Download figures derived from Maven Central have averaged about 25,000 a month with a peak of more than 30,000 in July 2013-higher than YAWL, which reported about 1,000 downloads per month in 2010.13 Mule reports 3.6 million downloads on its homepage but doesn't indicate whether all of them are individual user-initiated downloads.
Community engagement provides another insightful metric of open source success. Apache Camel community traffic quickly ramped up after its initial release in 2007 and holds steady at about 2,500 messages a month. This indicates a healthy community that collaborates to resolve issues and drives the product's evolution. For comparison, Mule's community page counts more than 150,000 members, and its forum counts 26,600 total posts.
Patterns as a Design Tool
After the EIP vocabulary's integration into those products proved popular, some ESB projects went one step further and adopted the EIP pattern sketches as the visual language for their design studios. For example, developers can access the EIP icon language within the Red Hat Fuse IDE (integrated development environment) or Mule Studio. Unlike prior, somewhat contrived “visual programming” attempts, the simple pipes-and-filters architectural style of asynchronous messaging solutions makes this visual composition of patterns natural. Figure 2 shows a visual Camel route that directs an incoming message to one of two possible message endpoints via a message router.

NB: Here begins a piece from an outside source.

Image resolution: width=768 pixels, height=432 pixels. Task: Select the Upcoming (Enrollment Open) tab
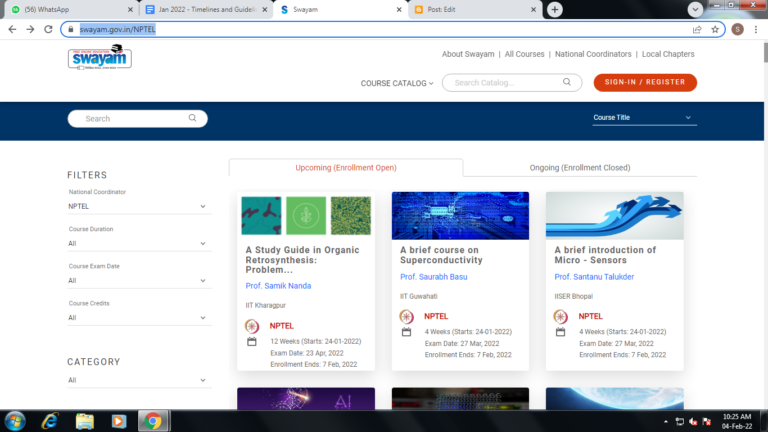(345, 168)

ESB developers can now think, design, communicate, and implement their solutions using the EIP vocabulary, even if they're using different runtime platforms.
Creating messaging solutions using the visual pattern language from enterprise integration patterns (EIPS)7 inside the redhat fuse ide (integrated development environment). messages arriving from a file-based message endpoint are routed by a content-based router to one of two potential message endpoints based on the city specified inside the message content. the content-based router pattern describes a reusable design for routing messages to a correct recipient based on message content.

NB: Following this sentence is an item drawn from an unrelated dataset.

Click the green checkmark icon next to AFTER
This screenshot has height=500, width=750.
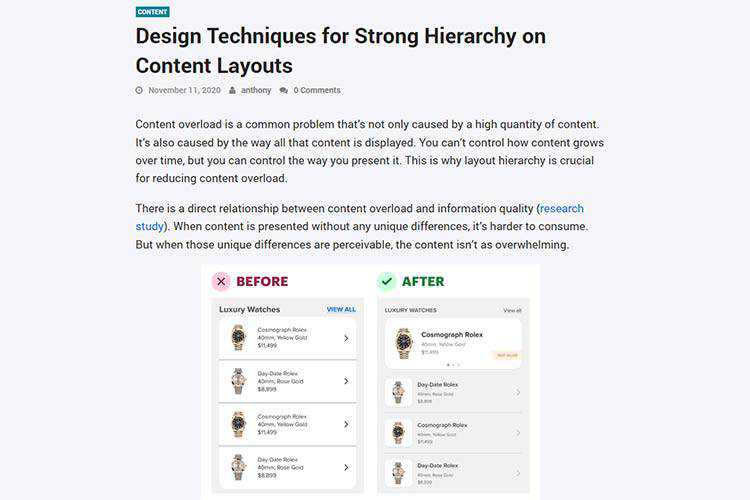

The EIP playing-card deck handed out at the inaugural CamelOne conference is likely the most creative pattern adaptation to date (see Figure 3). Each card shows a pattern from the pattern language together with the solution statement. It's satisfying to see design patterns, which were created to improve human communication and collaboration, finding their way (literally) into the hands of architects and engineers in such an approachable, useful way.
Playing cards based on enterprise integration patterns. the visual pattern language allows for an interactive, almost playful usage of the patterns. each card displays the pattern icon together with the name and solution statement.

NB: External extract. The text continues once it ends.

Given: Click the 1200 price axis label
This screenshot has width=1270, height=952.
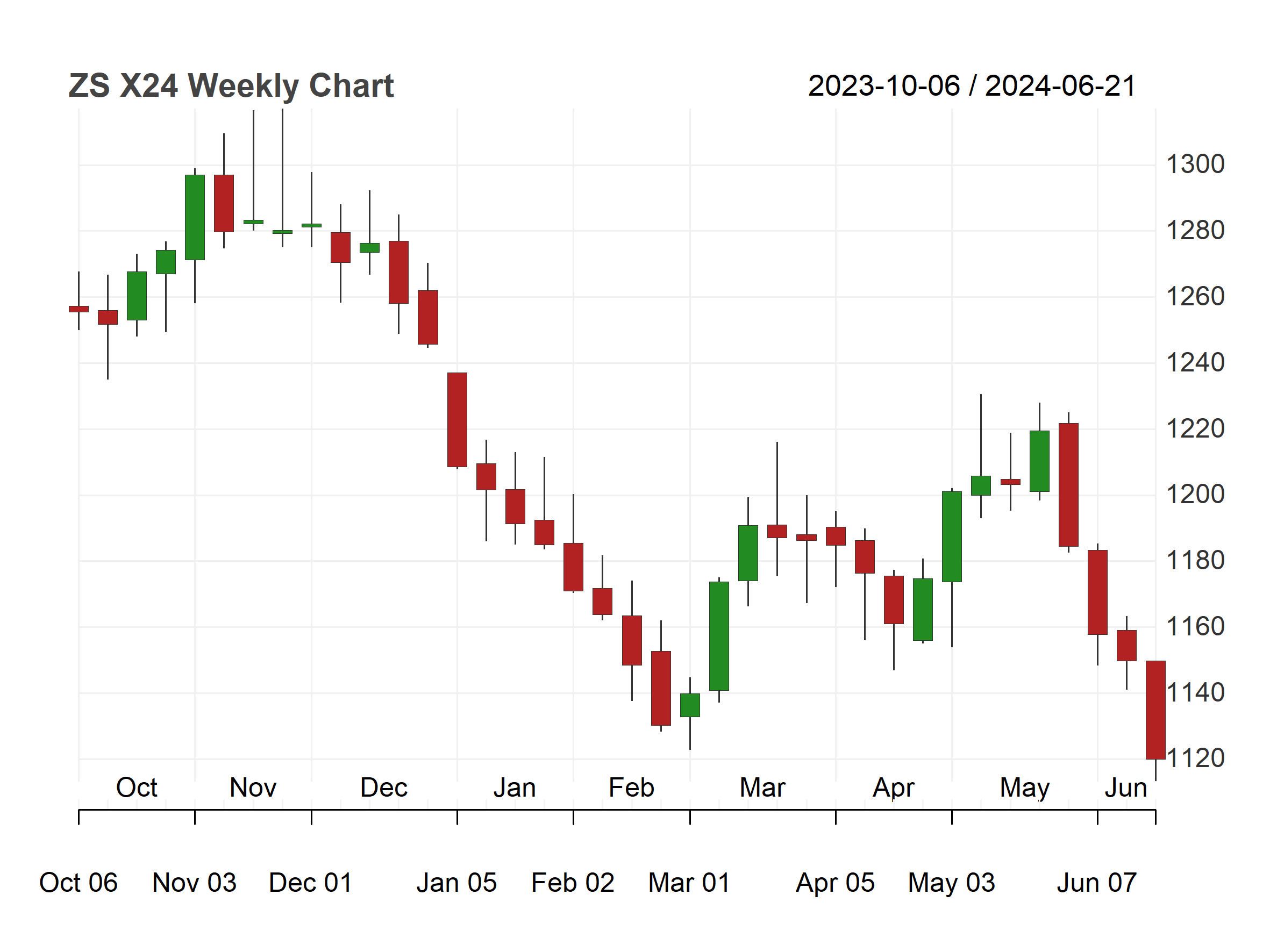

The statistics we presented here indicate that pattern languages have had a broad impact on the software design community over the past 20 years. Many research questions around patterns remain open, however. For example, good patterns aren't always easy to find, which invites more work to organize and catalog the large body of existing patterns. We also envision pattern language authoring tools, perhaps using semantic wiki technologies. Finally, pattern-centric design tools promise to be more appealing to the software engineers than mere component-and-connector drawing tools.
Will the patterns community ever lose momentum? We don't think so: existing pattern languages will continue to be implemented as domain-specific languages, just like EIPs. And domains still exist for which patterns have yet to be captured. For instance, typical conversations both between applications (via technical protocols) and between humans (such as via social networks) could be preserved in pattern form.
The future of patterns is bright. We invite you to help shape it by furthering the development of a pattern tool or writing and sharing your design wisdom in pattern form.